## Start LISTED RECORDS

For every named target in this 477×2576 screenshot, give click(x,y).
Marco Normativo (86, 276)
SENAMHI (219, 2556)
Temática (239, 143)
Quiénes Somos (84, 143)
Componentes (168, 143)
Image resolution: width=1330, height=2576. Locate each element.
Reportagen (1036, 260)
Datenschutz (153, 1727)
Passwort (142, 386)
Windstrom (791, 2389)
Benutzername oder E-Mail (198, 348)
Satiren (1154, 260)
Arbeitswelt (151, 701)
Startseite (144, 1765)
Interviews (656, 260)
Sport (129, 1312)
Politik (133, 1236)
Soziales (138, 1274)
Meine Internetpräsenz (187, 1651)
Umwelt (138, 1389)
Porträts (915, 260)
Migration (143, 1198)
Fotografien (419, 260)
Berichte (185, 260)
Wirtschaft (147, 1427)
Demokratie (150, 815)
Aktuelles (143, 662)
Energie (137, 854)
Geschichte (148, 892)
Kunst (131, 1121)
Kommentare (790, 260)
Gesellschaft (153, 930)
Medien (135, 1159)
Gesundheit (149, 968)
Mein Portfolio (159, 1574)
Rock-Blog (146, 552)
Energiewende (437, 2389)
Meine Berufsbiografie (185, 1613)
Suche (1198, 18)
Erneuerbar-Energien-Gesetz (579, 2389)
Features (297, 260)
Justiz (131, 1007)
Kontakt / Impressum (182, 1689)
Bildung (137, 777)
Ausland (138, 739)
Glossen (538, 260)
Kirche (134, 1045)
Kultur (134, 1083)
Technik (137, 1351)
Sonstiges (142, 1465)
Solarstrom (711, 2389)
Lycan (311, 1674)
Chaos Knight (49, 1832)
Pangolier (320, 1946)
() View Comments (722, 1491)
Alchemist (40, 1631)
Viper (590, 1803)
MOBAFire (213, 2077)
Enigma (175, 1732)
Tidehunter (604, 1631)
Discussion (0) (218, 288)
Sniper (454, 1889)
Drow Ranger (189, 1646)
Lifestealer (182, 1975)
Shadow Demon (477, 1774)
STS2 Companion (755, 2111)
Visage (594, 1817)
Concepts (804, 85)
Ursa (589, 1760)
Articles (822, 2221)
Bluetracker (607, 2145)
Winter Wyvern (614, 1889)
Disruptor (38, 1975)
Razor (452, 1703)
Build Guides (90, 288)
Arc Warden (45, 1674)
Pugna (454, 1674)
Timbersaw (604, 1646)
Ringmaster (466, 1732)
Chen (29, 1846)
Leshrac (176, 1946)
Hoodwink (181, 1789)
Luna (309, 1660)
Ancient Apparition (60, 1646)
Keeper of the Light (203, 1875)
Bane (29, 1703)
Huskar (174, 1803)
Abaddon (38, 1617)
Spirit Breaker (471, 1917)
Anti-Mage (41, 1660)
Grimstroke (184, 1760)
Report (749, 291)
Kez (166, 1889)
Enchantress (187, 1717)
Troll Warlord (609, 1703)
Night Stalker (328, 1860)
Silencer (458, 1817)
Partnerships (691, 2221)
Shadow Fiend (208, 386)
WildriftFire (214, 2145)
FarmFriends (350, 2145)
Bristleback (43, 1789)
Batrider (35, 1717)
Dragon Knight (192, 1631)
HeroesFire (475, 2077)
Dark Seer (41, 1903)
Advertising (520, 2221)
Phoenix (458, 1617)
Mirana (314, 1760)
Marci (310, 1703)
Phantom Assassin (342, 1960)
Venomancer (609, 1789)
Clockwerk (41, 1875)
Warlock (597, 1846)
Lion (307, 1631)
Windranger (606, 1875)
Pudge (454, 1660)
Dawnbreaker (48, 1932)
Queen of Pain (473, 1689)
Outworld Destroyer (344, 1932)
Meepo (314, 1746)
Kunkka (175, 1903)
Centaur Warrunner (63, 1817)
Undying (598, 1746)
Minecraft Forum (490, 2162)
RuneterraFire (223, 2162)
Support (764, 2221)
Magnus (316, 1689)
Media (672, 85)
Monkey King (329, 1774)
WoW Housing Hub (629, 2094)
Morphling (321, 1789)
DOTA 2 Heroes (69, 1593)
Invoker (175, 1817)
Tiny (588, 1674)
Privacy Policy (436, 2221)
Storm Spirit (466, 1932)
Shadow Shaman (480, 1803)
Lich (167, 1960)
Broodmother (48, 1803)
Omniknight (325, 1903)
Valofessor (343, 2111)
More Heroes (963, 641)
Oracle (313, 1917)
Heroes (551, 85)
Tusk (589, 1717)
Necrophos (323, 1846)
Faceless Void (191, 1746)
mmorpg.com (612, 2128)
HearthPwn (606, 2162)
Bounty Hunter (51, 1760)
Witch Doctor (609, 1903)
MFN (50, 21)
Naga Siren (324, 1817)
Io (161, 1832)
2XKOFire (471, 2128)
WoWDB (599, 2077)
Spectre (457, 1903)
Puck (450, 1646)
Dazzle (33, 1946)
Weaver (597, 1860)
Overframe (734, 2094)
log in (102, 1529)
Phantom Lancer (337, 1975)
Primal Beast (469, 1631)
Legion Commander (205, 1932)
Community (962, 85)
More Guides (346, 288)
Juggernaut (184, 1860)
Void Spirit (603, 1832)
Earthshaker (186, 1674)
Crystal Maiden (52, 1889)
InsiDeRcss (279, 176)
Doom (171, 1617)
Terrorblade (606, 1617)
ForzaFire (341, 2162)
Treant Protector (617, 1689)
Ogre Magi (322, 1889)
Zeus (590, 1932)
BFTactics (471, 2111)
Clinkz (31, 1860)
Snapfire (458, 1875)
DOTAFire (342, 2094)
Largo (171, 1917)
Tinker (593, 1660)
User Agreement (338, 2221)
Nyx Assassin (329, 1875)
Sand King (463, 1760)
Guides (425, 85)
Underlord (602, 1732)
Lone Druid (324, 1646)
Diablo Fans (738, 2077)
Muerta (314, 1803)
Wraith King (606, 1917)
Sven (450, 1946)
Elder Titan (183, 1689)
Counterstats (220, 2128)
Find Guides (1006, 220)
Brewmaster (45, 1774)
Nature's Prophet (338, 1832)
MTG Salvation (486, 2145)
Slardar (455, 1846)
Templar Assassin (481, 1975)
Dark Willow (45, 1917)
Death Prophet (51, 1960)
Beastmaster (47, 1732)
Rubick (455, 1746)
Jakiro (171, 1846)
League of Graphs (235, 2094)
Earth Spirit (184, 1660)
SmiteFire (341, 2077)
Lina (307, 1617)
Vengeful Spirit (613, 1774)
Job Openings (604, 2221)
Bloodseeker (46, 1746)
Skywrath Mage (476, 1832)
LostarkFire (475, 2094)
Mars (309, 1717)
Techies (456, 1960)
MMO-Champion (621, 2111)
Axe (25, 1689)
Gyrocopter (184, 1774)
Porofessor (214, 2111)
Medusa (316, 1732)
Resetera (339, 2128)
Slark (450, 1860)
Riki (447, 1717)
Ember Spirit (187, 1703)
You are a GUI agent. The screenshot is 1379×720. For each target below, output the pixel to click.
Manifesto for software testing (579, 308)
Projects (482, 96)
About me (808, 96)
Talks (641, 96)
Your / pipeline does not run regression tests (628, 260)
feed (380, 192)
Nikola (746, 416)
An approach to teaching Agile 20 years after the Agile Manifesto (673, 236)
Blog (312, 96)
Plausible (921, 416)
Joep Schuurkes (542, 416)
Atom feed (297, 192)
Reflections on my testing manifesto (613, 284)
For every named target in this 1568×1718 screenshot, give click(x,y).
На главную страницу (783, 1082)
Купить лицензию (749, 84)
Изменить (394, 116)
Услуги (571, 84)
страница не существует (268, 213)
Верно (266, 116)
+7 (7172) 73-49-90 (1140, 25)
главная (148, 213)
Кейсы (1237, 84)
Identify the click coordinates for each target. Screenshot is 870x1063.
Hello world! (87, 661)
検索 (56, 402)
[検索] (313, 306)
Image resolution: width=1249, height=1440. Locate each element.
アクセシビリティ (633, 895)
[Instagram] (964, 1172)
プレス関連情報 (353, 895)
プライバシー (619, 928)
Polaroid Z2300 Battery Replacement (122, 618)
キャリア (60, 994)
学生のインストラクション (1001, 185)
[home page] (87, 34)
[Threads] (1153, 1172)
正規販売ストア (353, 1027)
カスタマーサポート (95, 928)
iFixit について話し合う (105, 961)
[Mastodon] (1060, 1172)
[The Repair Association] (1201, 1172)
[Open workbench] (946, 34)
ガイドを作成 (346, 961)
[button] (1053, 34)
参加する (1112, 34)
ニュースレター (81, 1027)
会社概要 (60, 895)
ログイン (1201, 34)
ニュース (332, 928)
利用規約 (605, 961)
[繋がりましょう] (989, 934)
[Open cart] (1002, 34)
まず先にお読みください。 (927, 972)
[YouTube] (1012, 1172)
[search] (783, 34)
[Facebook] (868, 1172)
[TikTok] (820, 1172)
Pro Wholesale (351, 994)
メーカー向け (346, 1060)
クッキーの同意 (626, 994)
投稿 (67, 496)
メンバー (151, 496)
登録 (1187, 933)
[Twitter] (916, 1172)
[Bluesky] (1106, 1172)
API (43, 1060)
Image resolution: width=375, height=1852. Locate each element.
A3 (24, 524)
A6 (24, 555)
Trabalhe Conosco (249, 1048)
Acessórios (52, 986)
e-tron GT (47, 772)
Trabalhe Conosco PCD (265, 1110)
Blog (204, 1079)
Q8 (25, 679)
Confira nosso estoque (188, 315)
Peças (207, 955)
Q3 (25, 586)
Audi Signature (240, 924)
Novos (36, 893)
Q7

## End LISTED RECORDS

**GIVEN REQUEST:** Repeat the rows from the line with "Spectre (457, 1903)" through the line with "Diablo Fans (738, 2077)", swapping "Guides" for "Tutorials" and leaving everything else unchanged.

**ANSWER BELOW:**
Spectre (457, 1903)
Puck (450, 1646)
Dazzle (33, 1946)
Weaver (597, 1860)
Overframe (734, 2094)
log in (102, 1529)
Phantom Lancer (337, 1975)
Primal Beast (469, 1631)
Legion Commander (205, 1932)
Community (962, 85)
More Tutorials (346, 288)
Juggernaut (184, 1860)
Void Spirit (603, 1832)
Earthshaker (186, 1674)
Crystal Maiden (52, 1889)
InsiDeRcss (279, 176)
Doom (171, 1617)
Terrorblade (606, 1617)
ForzaFire (341, 2162)
Treant Protector (617, 1689)
Ogre Magi (322, 1889)
Zeus (590, 1932)
BFTactics (471, 2111)
Clinkz (31, 1860)
Snapfire (458, 1875)
DOTAFire (342, 2094)
Largo (171, 1917)
Tinker (593, 1660)
User Agreement (338, 2221)
Nyx Assassin (329, 1875)
Sand King (463, 1760)
Tutorials (425, 85)
Underlord (602, 1732)
Lone Druid (324, 1646)
Diablo Fans (738, 2077)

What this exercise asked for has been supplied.